Riba turned gently in the airstream and saw the sea rushing to meet him. As he marked the likely spot of his demise he saw something that almost made his heart stop prematurely.

Something was rising up through the water.

A great beast, pale and vast, more massive even than the largest whale — he couldn’t make out its exact shape. There was a centre, solid and near-white, but then there were great reefs and rafts of less tangible matter, tentacles and sheets of flesh that ballooned and snaked about in the surface water. For miles they seemed to reach out, a billion arms . . . He thought he saw a single enormous eye staring up at him and at that instant tried hard to die.

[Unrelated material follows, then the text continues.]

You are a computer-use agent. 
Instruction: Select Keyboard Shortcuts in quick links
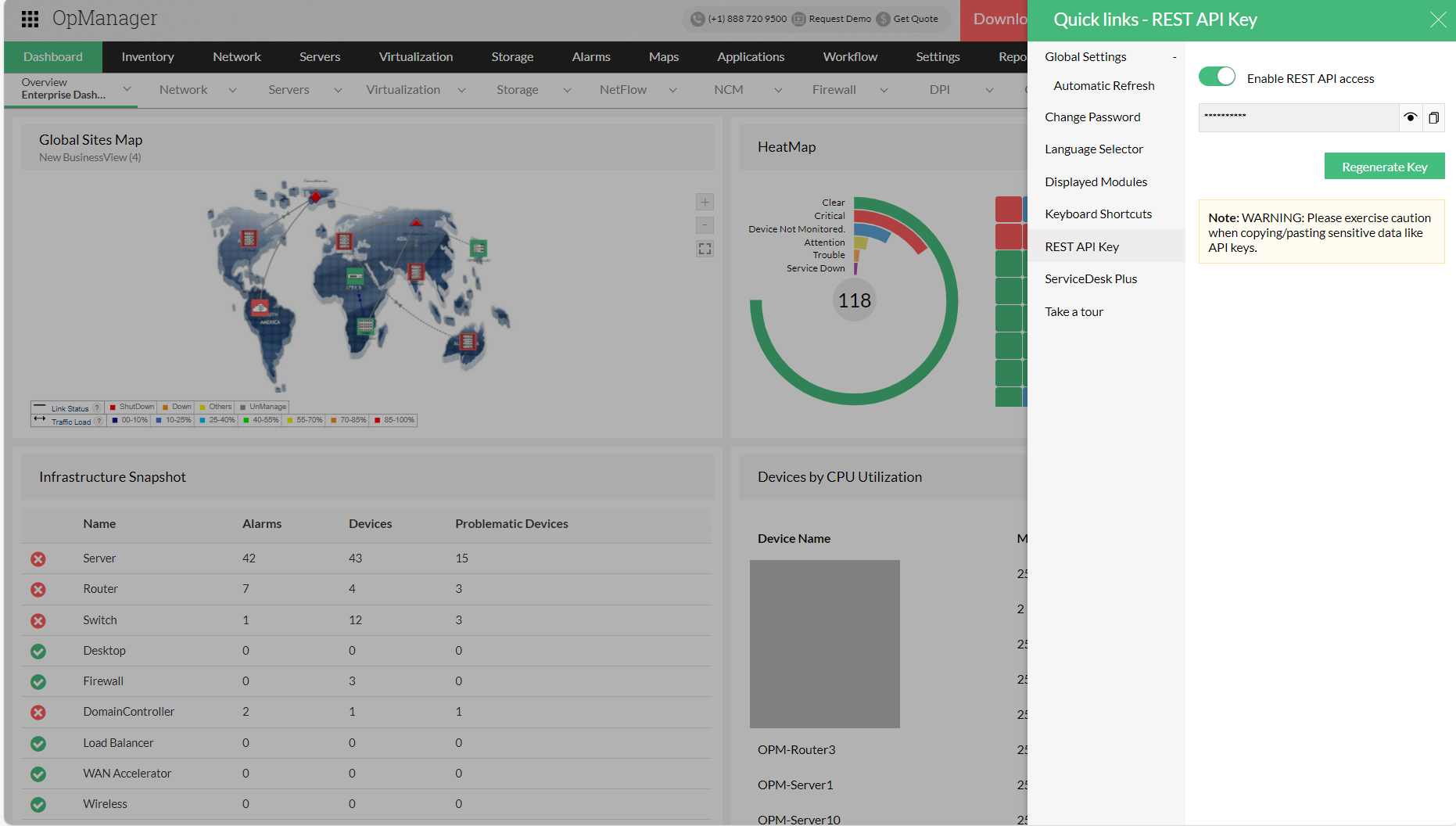point(1098,214)
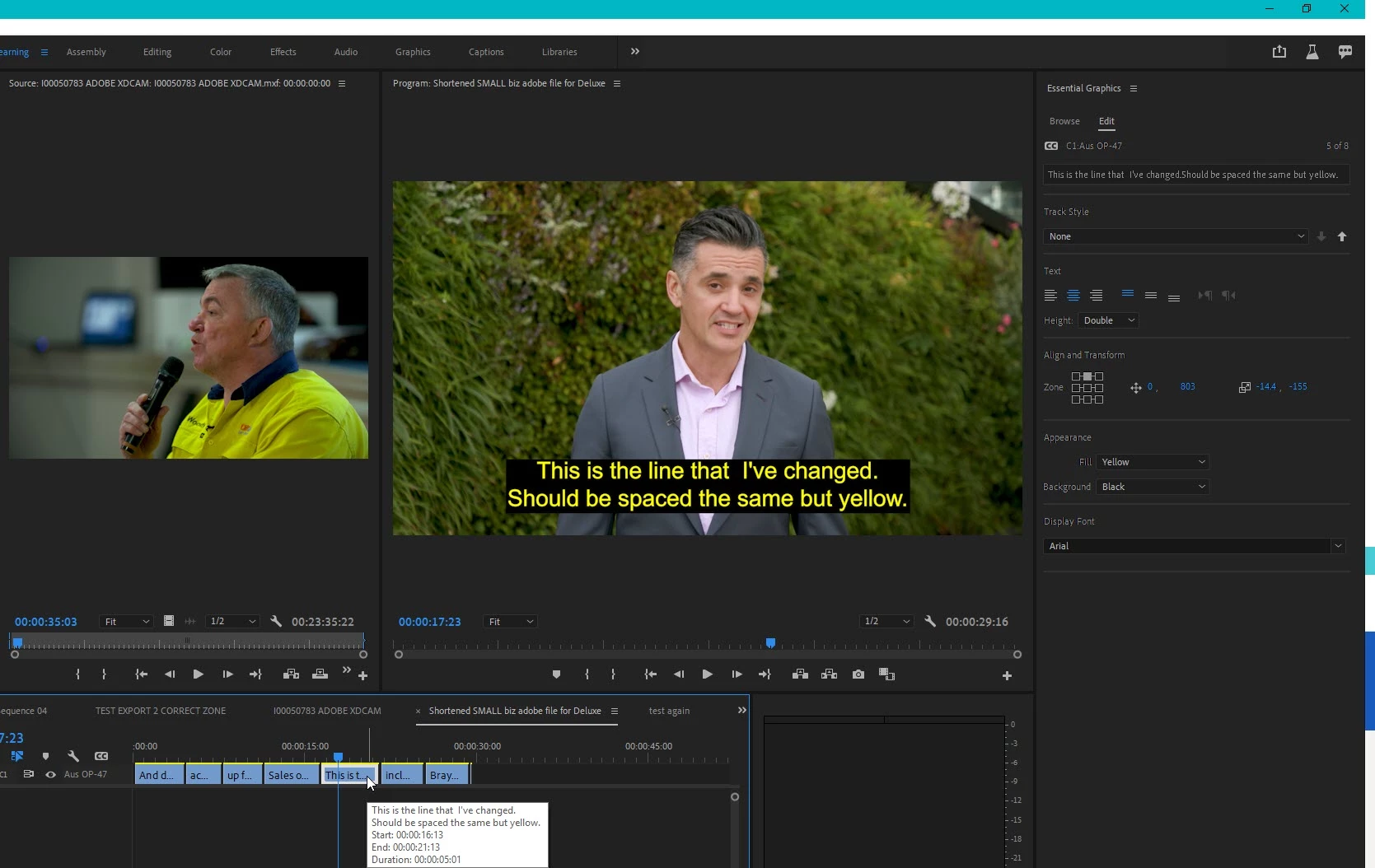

He fell and beneath him the creature suddenly thrashed and convulsed, stirring up a mass of bubbles into a frothing whirlpool where the simple sea waves had been. There was then no more time for thought. Riba met the ocean — not the hard, unyielding density of solid water, but the soft foam of the creature’s ferocious wake.

He felt himself falling still. To his astonishment the water accepted him in a gentle way. It drew him down unharmed into the cold of itself. Thoughts of the creature instantly made him kick and thrash. Riba stared wildly about him, seeing only dim greyness and the leisurely upward race of a trillion bubbles, feeling the pressure of endless water in his ears and against his lungs, just like the man’s hand on his arm — hard and merciless. He was deafened to everything but the sound of his own panic.

Riba made the surface choking and coughing and saw the awful pale hulk of the creature again as the shield of bubbles dissipated around him. Huge arms and fingers of translucent jelly, pocked with pink-edged suckers the size of saucers, reached towards him through the water. He turned and began to swim, hopelessly, but the tentacles were everywhere, some breaking the surface and turning their tips towards him where he saw, with horror, the distinct shapes of primitive pigment patches — yet more eyes.